When were you ‘bitten’ by the Teaching bug?

It suddenly clicked when I was a student teacher doing my teaching qualification for post compulsory education at the University of Sunderland in the North-East of England. I was not new to teaching at the time, but the course was a real eye opener and changed everything for me. I suddenly understood the real opportunities teaching brought for learning and how we can create truly stimulating and exciting learning experiences. I felt free. I loved immersing myself into experimenting with more novel approaches and also reading some of the theory and related research and made connections to my teaching practice, which back then was modern foreign languages. I had many eureka moments as a result of this course and it also opened up a new path for me professionally.
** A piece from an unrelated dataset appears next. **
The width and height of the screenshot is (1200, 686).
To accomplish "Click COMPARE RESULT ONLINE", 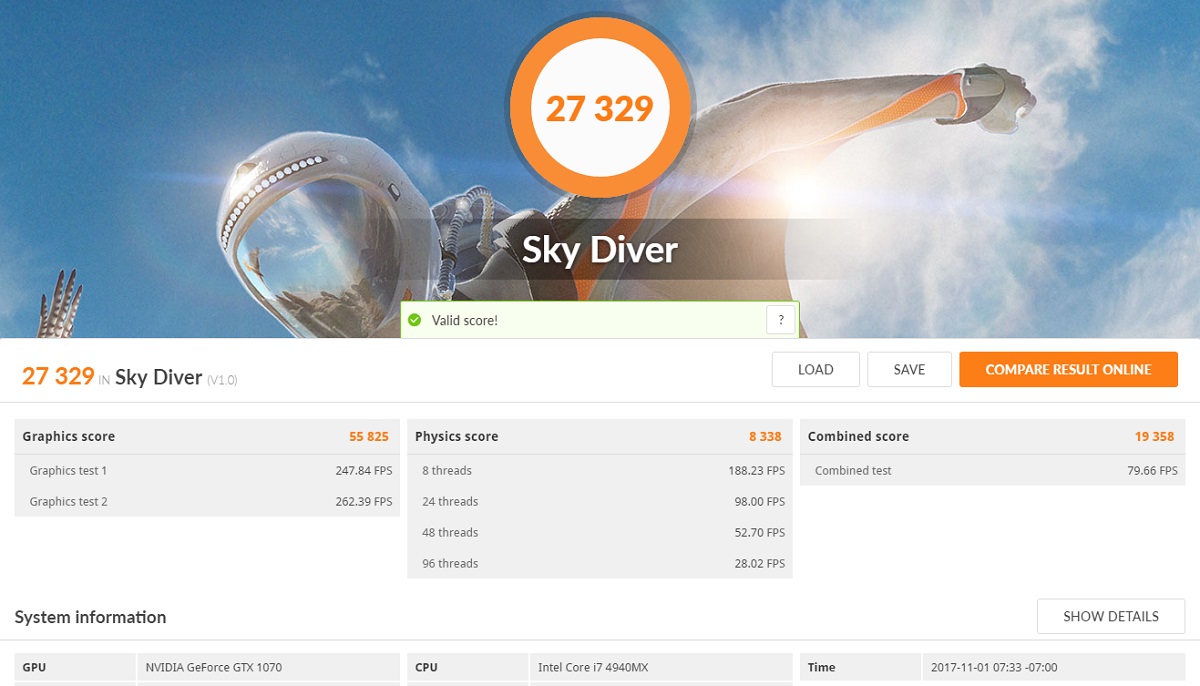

This is when the seeds to become a teacher educator/academic developer were planted, by one of my teacher trainers. It wasn’t my idea.

 

If you could give one bit of advice to your younger self, what would that be?

Work with what you have to stimulate interaction in and outside the classroom. Be resourceful. Experiment and take risks. Remember learning can happen anywhere. Reflect and evaluate your teaching. When I started doing some more unusual stuff in my teaching, a more experienced colleague advised me to research into my own practice to build an evidence base around what and how my interventions work. My colleague was right. Do some research around your teaching practice to gain deeper insights and evidence for what works, how and what doesn’t. Involve your students and colleagues in this process. You will become more experimental, playful and creative as a result of it and love teaching (even more).
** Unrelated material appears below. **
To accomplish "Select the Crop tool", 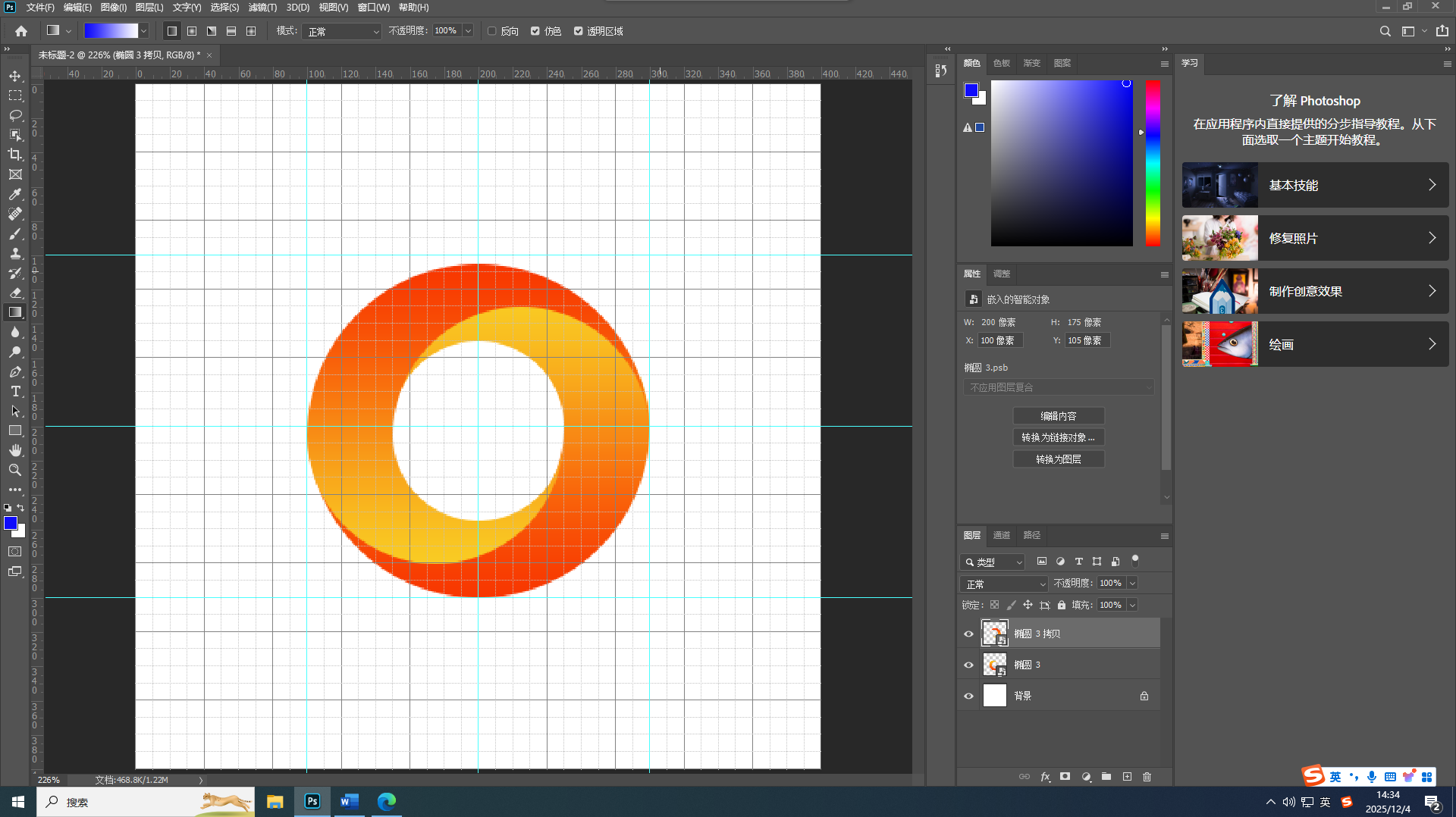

Also, lay the foundations for learning communities. Help students and colleagues on their path to become independent actors. Love learning and discover the true value of collaboration. We can go so much further with others. Be there for them and look after yourself too.

 

Beyond the university, what floats your boat?

I love taking photographs, and illustrating but also making stuff and bricolage with pebbles and other materials and transforming these into digital artefacts.

I used to be a translator mainly of literary works and during that time I started writing my own stories. Today, I write children’s stories for picture books and have started illustrating some of them too. I am currently studying towards an MA in Creative Writing at the University of Salford and am enjoying every moment of it. Currently preparing my assignment for submission and adding the cover picture below of the story around the power of feedback which I also use in my academic development practice. A board game based on this story is also available and a more generic one through which we can explore storytelling in a playful way.

I think in pictures and through making images these become part of who I am as an academic developer and human being. Being creative and learning through this process is what keeps me excited.

… and I love traveling.

 

What difference have you made?

This is what Dr Gerasimos Chatzidamianos, Senior Lecturer in Psychology at Manchester Metropolitan University, said…

“Academic teaching is often seen as what academics need to do so that they can have the opportunity to do what they truly want to; i.e. research. Teaching, then, becomes the means to an end. The by-product of that? Teaching becomes a less rewarding experience for the academic, and by default for the students too.

But, Chrissi’s input challenges this attitude and the, dare I say, unhealthy dynamic. Chrissi empowers academics to dare to be different, to stretch their limits, to apply creativity, and yes to be playful and have fun. Her energy and passion for teaching is infectious. Those of us who have been touched by her magic teaching wand, reap the benefits. Our students notice that something different happens in class, something more meaningful, a deep and honest connection and a shared journey towards learning .

The threshold concept is acquired organically and without the risk of students’ ‘death by PowerPoint’. We see it in the student feedback with commends regarding the ‘unconventional’, ‘creative’, ‘passionate’, and ‘caring’ learning spaces being developed. Chrissi is a multitalented and deeply treasured colleague who acts as an outstanding role model of what being a teacher in academic settings truly means.”